Forced myself into a cubicle

When you walk around Downtown Manhattan you’ll notice that most people are wondering around aimlessly. Grabbing an afternoon coffee or on their way home back from a gym. On a regular day you might wonder if any of these people have jobs.

But it only takes 10 minutes on a subway going north to get to Midtown Manhattan and things change. All of a sudden people there have a purpose. Going to, from or for work. No one is wondering around.

That’s why after having spent a long time in coffee shops and working from home I got an office. I want to be in a environment where people work. Because I looked at what I have been doing, and realized that I can get more done in less time by having a strict work environment.

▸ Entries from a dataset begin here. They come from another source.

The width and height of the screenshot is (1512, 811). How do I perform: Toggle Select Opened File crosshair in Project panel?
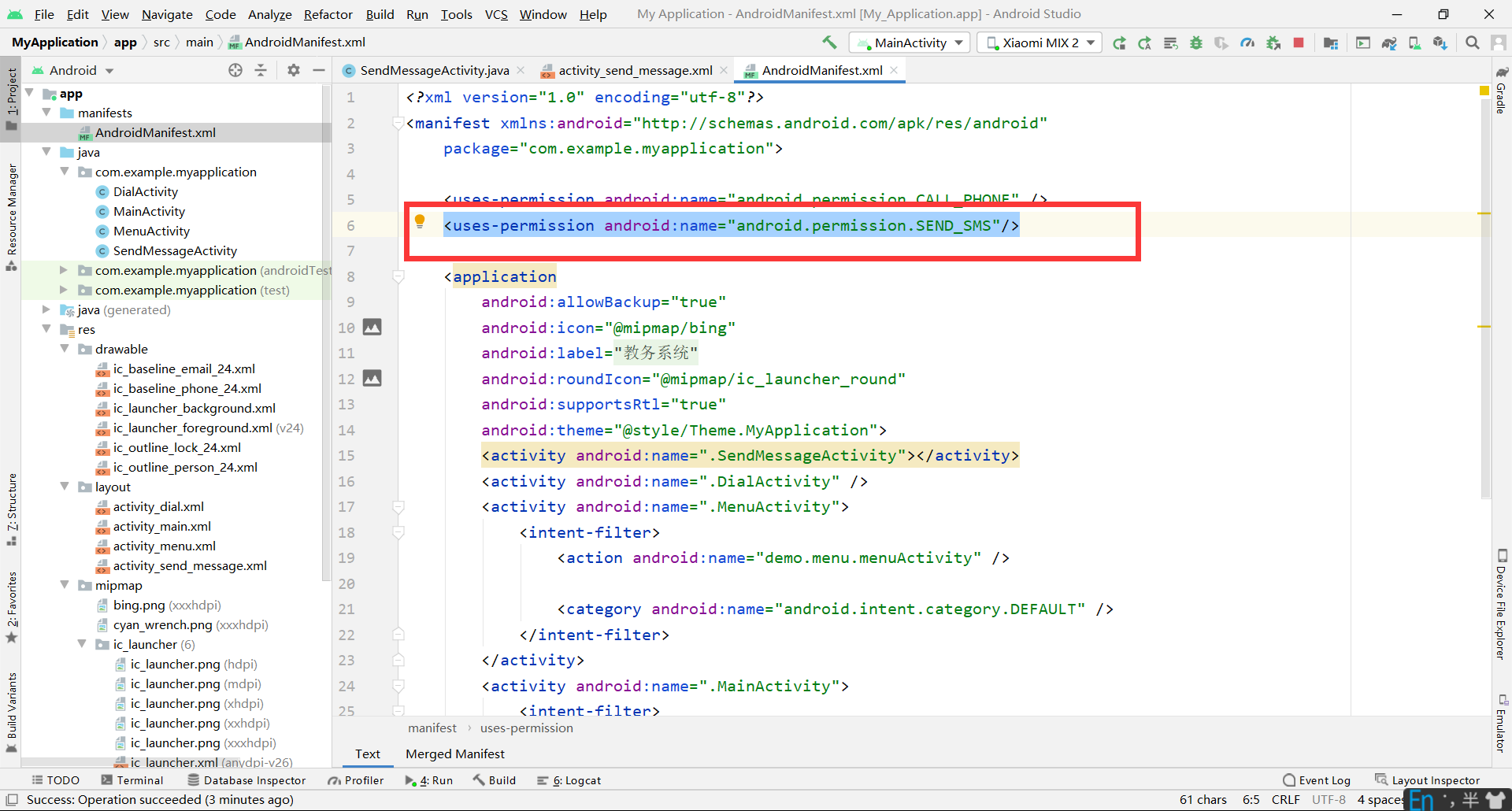pos(235,70)
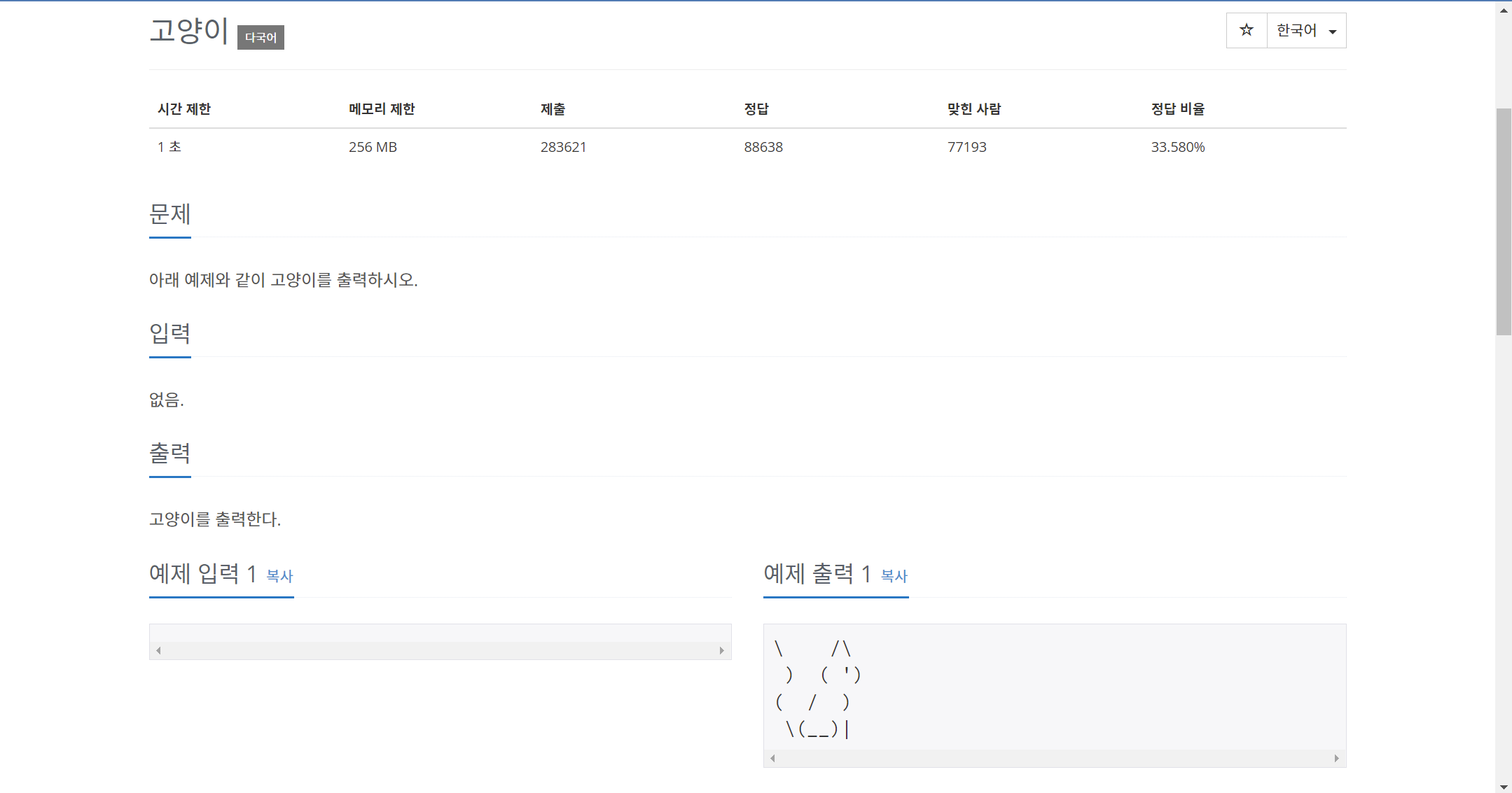Click 복사 link beside 예제 입력 1
This screenshot has width=1512, height=793.
[279, 576]
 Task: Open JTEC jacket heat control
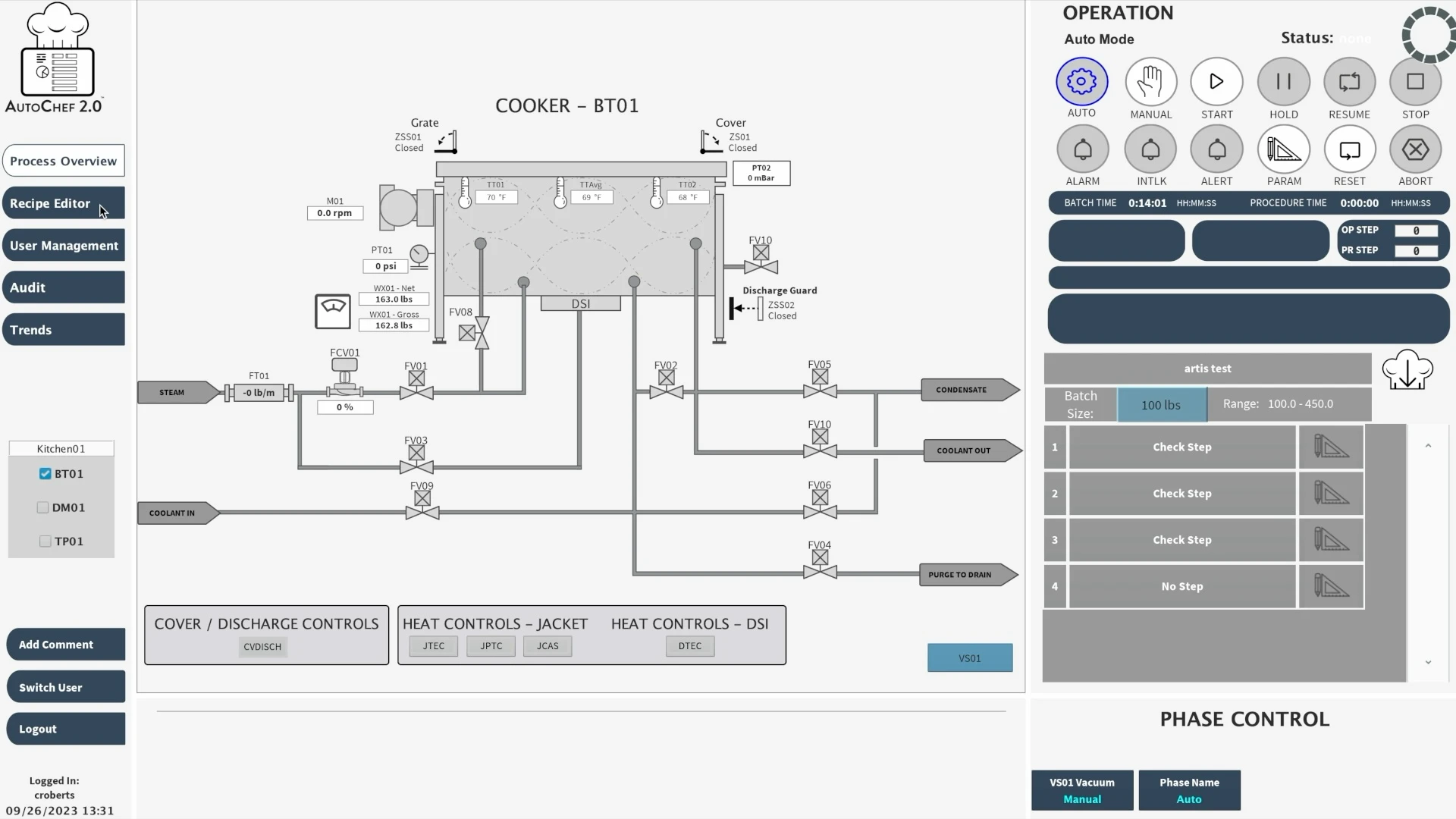434,646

Coffee shops are too distracting, working from home is too isolated.

So starting now this is where I’ll spend my days - in a goddamn cubicle in Midtown Manhattan.

Trying to summit Mont Blanc

↑ This is my desk.

It’s part of a coworking office, so I get all the benefits like a community to chat when I feel like to. But I also have my own room where I can focus. It’s the right environment to make me productive.

My company is, of course, remote, which gives me a lot of flexibility. But flexibility is where productivity disappears. To get it back, everyone figures out their own constrains. Having a defined work place is one. Having defined work hours is second. It’s kind of like rebuilding a work day out of building blocks to be what you want it to be.

We are all trying our hardest working on ideas to avoid having to work for a big corporation, and yet I find myself in a cubicle. Go figure.